Selected excerpt —
╭──

Hep C Cure Costs Pose Challenge for Medicare


liver_and_hepatitis_virus
By Richard Knox NPR 


Walter Bianco has had hepatitis C for 40 years, and his time is running out. "The liver is at the stage next to becoming cirrhotic," the 65-year-old Arizona contractor says. Cirrhosis is severe scarring, whether from alcoholism or a chronic viral infection. It's a fateful step closer to liver failure or liver cancer.

If he develops one of these complications, the only possible solution would be a hard-to-get liver transplant. "The alternative," Bianco says, "is death."

Previous drug treatments didn't clear the virus from Bianco's system. But it's almost certain that potent new drugs for hep C could cure him. However, the private insurer that handles his medication coverage for the federal Medicare program has twice refused to pay for the drugs his doctor has prescribed.

Doctors are seeing more and more patients approaching the end-stage of hep C infection. "There isn't day that goes by when I don't have a story very similar to Mr. Bianco's," says Dr. Hugo Vargas of Mayo Clinic in Scottsdale, Ariz., his liver specialist. Researchers estimate that 3 to 5 million Americans carry the insidious hep C virus. The biggest concentration is among those born between 1945 and 1965.

Many, like Bianco, got hep C from injecting street drugs in their youth. He says he's been drug- and alcohol-free for 32 years, but the infection was permanent.

╰──

Exercise tasks —
1 – In the hepatitis C article, rewrite the paragraph that begins "Doctors are seeing more and more patients" as a short bulleted list that keeps its main facts.
2 – According to the hepatitis C article, how many Americans do researchers estimate carry the hep C virus?
3 – Summarize the hepatitis C article in two sentences.

Records supplied —
╭──

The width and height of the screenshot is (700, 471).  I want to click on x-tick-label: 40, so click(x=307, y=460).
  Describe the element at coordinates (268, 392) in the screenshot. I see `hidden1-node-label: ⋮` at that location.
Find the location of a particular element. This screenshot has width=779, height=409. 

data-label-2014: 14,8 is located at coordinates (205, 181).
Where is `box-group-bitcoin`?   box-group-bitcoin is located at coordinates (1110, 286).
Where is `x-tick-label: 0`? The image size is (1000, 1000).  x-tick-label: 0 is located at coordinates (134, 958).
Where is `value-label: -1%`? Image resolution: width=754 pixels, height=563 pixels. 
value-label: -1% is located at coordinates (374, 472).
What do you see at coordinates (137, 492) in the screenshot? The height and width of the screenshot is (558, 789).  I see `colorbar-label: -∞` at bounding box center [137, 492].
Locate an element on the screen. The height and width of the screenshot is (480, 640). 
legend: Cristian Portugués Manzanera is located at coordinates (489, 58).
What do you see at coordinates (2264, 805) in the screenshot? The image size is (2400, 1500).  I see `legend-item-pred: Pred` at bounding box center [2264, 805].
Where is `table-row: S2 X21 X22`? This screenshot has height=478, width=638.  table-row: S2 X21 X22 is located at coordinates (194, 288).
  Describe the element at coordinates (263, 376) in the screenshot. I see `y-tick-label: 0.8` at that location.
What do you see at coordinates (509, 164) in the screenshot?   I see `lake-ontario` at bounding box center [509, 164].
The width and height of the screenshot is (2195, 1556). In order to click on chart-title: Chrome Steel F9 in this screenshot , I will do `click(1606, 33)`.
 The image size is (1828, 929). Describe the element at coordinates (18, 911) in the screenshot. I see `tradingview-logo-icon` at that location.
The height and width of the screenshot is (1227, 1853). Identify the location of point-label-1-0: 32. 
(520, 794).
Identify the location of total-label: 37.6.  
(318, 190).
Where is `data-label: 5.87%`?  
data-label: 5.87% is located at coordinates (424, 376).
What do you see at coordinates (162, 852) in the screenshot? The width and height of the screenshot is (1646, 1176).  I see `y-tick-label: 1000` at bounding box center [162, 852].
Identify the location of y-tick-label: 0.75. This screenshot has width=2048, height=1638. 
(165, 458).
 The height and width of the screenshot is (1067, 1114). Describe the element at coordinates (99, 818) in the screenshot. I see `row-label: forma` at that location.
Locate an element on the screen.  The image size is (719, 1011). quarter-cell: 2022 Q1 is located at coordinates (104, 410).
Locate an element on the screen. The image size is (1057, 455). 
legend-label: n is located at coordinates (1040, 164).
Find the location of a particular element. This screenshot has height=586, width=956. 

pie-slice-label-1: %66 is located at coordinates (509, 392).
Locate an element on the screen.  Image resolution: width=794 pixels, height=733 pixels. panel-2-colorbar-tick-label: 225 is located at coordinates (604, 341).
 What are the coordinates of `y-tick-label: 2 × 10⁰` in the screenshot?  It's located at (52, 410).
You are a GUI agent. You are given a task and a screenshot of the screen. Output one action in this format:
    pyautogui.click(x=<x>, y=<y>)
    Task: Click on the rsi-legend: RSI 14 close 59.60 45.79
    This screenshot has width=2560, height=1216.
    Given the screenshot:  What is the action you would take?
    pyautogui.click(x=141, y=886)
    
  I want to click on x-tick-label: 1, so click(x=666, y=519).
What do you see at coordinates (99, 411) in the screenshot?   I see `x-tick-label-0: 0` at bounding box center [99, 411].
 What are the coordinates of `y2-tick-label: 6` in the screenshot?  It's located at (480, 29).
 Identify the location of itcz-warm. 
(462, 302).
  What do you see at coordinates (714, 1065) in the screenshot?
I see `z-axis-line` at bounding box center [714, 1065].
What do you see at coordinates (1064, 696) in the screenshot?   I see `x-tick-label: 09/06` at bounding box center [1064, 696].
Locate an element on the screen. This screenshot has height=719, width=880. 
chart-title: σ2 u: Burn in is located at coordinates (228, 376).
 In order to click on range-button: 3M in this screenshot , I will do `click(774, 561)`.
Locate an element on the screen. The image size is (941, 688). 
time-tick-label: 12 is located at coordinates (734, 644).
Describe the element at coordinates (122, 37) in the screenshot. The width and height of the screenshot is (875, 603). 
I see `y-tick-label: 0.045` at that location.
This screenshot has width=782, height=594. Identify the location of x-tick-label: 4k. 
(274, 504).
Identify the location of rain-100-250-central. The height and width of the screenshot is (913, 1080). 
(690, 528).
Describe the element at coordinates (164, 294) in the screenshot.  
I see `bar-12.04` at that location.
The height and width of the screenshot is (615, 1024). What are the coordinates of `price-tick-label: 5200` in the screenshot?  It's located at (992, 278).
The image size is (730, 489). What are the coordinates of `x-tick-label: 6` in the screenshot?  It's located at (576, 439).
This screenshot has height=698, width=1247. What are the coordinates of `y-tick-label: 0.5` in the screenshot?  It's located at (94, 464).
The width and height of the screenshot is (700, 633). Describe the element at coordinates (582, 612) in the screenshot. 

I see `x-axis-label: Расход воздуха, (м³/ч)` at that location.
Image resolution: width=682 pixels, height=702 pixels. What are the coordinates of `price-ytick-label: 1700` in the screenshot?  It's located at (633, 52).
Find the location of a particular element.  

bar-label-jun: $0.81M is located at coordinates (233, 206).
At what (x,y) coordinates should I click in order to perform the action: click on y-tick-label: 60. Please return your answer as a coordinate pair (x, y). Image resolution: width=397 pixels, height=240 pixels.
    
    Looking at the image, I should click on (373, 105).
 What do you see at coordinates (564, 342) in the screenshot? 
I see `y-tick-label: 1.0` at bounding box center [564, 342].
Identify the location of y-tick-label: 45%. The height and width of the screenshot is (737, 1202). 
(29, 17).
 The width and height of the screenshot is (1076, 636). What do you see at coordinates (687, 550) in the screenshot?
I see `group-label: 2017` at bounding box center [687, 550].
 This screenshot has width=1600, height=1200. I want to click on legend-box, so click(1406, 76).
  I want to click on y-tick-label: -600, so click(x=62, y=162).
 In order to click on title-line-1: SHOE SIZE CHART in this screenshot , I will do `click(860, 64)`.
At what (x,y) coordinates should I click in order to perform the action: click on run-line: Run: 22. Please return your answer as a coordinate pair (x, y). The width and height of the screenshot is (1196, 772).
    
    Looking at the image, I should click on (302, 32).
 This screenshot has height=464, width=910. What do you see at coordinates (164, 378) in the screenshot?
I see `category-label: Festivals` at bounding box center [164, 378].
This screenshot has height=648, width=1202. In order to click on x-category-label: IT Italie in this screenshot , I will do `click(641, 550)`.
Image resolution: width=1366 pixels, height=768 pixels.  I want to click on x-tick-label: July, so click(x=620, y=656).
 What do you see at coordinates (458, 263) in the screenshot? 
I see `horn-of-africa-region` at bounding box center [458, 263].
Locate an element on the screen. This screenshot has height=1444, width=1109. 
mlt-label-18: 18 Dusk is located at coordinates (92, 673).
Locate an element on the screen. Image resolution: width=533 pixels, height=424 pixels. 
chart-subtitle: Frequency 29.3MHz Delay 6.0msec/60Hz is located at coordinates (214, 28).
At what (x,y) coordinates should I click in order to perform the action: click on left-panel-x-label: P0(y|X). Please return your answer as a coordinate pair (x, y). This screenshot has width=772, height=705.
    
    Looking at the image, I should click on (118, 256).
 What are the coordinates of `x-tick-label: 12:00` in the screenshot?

╰──

Responses per task —
1 –
- Doctors are seeing more patients nearing the end stage of hep C infection.
- Dr. Hugo Vargas of Mayo Clinic in Scottsdale, Ariz., Bianco's liver specialist, says he hears a story much like Bianco's every day.
- Researchers estimate that 3 to 5 million Americans carry the hep C virus.
- The largest concentration is among people born between 1945 and 1965.

2 – 3 to 5 million

3 – Walter Bianco, a 65-year-old Arizona contractor who has had hepatitis C for 40 years, is nearing cirrhosis, and potent new drugs could almost certainly cure him. However, the private insurer that handles his Medicare medication coverage has twice refused to pay for them, while doctors see more and more patients approaching end-stage hep C.